Entries taken from a collection
** start **

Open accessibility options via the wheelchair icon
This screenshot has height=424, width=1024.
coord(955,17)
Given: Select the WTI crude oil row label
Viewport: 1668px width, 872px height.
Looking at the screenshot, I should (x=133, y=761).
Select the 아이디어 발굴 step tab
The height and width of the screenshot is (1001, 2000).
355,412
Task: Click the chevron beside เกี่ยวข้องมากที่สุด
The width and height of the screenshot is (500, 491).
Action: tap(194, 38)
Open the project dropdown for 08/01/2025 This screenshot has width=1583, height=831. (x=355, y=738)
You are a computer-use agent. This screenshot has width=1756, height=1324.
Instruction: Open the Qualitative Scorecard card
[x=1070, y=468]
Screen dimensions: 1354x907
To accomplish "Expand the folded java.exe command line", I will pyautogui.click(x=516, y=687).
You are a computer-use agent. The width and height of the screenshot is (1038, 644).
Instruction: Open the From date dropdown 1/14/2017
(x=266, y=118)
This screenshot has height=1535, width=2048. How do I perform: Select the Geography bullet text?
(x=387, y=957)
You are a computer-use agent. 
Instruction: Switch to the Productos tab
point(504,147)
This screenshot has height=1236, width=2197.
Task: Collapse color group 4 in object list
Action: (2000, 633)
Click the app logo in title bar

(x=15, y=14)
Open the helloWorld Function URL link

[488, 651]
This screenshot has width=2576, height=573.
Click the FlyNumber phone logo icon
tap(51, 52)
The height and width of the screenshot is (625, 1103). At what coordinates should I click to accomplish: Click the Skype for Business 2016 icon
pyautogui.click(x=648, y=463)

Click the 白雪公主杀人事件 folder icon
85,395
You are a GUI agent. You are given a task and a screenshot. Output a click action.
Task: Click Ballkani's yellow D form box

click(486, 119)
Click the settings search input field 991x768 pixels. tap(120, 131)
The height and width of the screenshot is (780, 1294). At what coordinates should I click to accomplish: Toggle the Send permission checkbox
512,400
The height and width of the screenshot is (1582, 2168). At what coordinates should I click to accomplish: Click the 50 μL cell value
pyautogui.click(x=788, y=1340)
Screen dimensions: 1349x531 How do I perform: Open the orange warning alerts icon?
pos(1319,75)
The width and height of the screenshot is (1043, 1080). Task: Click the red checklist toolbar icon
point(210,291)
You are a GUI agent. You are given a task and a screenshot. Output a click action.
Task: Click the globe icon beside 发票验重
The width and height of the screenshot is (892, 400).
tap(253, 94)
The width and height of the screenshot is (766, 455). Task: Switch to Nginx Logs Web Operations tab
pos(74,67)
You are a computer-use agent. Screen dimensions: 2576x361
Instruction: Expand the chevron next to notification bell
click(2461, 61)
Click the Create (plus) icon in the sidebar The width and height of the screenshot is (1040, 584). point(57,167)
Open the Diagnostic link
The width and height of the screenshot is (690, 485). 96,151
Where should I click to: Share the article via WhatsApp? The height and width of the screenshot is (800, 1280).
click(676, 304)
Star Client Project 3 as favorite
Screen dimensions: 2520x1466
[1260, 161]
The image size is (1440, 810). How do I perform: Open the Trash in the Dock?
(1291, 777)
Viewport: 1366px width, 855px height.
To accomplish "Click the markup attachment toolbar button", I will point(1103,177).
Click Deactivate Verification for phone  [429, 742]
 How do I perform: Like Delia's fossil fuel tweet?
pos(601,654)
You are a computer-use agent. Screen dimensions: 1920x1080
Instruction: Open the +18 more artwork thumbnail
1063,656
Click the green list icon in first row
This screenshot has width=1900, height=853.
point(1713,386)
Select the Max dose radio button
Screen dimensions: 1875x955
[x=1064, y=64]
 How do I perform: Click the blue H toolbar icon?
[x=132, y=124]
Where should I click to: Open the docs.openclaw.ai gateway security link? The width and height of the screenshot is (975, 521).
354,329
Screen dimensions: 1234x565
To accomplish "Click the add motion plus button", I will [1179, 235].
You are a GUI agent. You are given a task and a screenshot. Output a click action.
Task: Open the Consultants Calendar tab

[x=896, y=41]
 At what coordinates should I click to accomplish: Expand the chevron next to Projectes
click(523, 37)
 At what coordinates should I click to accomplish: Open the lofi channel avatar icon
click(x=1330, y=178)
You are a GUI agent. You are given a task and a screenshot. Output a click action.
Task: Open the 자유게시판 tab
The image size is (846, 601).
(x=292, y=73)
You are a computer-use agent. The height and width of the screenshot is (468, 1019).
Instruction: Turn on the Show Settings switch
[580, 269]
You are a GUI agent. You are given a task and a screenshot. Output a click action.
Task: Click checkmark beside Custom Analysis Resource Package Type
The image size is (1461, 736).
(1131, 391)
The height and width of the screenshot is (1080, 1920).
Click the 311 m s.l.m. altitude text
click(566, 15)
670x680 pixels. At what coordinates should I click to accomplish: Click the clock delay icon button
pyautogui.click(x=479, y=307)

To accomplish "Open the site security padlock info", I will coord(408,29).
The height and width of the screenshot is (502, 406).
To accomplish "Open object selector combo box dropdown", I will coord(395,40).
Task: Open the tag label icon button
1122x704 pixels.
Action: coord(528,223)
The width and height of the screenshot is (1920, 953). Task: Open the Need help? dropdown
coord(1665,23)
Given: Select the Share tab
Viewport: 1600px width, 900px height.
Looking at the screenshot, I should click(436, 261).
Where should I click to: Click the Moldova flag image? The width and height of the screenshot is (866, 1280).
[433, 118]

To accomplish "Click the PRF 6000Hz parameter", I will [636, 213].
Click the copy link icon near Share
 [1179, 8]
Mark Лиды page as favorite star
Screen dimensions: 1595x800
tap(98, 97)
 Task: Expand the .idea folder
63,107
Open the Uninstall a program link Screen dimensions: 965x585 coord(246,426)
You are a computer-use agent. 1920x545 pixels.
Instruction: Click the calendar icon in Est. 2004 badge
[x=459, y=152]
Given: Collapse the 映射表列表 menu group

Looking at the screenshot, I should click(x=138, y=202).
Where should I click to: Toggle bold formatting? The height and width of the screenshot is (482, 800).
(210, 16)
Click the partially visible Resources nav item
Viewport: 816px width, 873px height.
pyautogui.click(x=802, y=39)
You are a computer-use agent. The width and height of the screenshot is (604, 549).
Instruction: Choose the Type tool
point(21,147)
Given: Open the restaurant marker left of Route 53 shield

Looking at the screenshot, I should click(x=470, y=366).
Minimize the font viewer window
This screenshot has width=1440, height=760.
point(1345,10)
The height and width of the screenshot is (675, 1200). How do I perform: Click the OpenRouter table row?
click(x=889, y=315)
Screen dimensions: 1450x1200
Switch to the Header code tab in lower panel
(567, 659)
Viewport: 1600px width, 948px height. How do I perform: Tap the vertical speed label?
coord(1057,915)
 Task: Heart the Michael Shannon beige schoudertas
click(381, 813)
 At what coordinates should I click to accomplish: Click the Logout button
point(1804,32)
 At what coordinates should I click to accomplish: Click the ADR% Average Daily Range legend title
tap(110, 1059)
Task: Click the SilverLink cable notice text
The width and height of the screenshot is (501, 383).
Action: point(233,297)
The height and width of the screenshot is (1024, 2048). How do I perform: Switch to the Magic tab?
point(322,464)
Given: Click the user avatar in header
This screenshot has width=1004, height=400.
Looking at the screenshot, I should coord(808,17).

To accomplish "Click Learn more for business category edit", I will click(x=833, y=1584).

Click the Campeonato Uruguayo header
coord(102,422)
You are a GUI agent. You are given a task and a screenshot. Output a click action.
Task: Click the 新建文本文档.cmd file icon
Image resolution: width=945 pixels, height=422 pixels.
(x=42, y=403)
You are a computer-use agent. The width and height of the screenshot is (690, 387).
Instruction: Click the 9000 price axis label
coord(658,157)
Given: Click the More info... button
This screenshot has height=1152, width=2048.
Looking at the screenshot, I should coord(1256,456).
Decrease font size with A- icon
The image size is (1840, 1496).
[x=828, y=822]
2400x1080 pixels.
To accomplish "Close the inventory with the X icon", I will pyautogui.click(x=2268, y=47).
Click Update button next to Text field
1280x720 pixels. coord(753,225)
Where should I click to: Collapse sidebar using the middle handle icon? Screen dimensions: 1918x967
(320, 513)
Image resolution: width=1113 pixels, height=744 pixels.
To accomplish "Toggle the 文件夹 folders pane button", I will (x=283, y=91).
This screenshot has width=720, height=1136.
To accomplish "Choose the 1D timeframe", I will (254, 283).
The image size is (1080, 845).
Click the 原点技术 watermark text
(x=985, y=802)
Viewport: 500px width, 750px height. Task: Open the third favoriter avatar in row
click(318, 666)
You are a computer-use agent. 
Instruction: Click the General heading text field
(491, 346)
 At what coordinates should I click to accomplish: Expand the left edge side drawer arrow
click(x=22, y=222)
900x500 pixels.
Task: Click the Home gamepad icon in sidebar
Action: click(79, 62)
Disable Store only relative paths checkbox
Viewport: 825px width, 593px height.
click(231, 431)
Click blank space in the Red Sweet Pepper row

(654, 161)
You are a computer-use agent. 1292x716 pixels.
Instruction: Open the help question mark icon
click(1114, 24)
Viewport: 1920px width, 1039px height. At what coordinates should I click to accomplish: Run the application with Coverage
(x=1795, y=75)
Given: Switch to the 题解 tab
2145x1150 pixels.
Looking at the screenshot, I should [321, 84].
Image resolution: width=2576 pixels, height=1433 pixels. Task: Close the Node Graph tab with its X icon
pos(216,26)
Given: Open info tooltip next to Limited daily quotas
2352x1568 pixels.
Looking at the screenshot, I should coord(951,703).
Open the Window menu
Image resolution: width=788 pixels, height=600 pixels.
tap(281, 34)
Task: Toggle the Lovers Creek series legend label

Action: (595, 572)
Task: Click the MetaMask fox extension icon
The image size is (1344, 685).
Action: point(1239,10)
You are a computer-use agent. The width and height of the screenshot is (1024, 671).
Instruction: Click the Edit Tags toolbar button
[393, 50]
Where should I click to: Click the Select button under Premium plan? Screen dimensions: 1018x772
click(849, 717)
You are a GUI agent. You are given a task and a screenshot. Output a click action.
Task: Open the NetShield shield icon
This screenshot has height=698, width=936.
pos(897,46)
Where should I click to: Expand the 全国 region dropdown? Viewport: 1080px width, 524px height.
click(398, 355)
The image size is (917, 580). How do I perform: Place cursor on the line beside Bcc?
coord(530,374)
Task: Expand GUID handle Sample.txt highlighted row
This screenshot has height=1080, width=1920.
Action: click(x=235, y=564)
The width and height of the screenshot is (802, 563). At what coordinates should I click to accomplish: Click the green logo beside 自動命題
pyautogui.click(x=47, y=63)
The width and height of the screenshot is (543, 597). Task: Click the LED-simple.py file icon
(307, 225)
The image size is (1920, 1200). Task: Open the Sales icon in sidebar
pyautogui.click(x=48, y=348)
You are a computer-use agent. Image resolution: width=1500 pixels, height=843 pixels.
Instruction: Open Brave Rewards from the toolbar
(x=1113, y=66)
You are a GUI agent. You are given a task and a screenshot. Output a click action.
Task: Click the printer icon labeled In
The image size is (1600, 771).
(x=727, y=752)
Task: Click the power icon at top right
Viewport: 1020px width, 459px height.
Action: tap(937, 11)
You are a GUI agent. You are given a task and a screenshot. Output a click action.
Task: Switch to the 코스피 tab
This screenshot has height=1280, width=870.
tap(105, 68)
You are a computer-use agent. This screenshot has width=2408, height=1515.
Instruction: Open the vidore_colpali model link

** end **

**Task description**
Resize the records starting with the line that contains "The height and width of the screenshot is (675, 1200)." and going on through the line that contains "point(1804,32)", copying every line in that span, requests included, and giving only those lines. Multiply each coordinate in the answers by 0.85 and round to the nearest whole number, with halves rounded up.

**Response below**
The height and width of the screenshot is (675, 1200). How do I perform: Click the OpenRouter table row?
click(x=756, y=268)
Screen dimensions: 1450x1200
Switch to the Header code tab in lower panel
(482, 560)
Viewport: 1600px width, 948px height. How do I perform: Tap the vertical speed label?
coord(898,778)
 Task: Heart the Michael Shannon beige schoudertas
click(324, 691)
 At what coordinates should I click to accomplish: Click the Logout button
point(1533,27)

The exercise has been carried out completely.